▸ ABOUT THIS EXERCISE
Give only the number of lines in the records below that contain the word "agent".

▸ RECORDS SHOWN
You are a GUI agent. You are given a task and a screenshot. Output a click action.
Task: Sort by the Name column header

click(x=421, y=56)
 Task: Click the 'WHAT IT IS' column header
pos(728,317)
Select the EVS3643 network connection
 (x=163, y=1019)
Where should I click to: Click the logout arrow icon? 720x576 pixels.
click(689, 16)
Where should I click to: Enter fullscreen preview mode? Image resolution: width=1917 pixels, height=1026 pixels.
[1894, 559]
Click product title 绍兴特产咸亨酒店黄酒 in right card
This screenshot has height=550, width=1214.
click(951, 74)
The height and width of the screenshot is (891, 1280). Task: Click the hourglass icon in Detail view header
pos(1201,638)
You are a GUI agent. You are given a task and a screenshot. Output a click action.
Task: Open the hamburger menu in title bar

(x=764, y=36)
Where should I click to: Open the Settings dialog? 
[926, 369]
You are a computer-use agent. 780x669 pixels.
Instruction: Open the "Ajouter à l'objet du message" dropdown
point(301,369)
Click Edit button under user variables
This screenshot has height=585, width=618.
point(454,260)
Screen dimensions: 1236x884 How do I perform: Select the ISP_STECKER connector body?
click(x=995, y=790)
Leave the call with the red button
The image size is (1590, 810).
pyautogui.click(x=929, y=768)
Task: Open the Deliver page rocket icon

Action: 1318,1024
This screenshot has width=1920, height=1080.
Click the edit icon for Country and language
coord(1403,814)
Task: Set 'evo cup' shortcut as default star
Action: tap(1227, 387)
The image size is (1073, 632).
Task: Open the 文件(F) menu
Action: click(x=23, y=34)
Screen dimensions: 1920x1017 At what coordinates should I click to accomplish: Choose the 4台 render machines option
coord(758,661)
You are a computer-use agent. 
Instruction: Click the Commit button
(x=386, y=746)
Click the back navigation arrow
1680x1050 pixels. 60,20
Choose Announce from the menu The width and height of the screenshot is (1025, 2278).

▸ TASK OUTPUT
4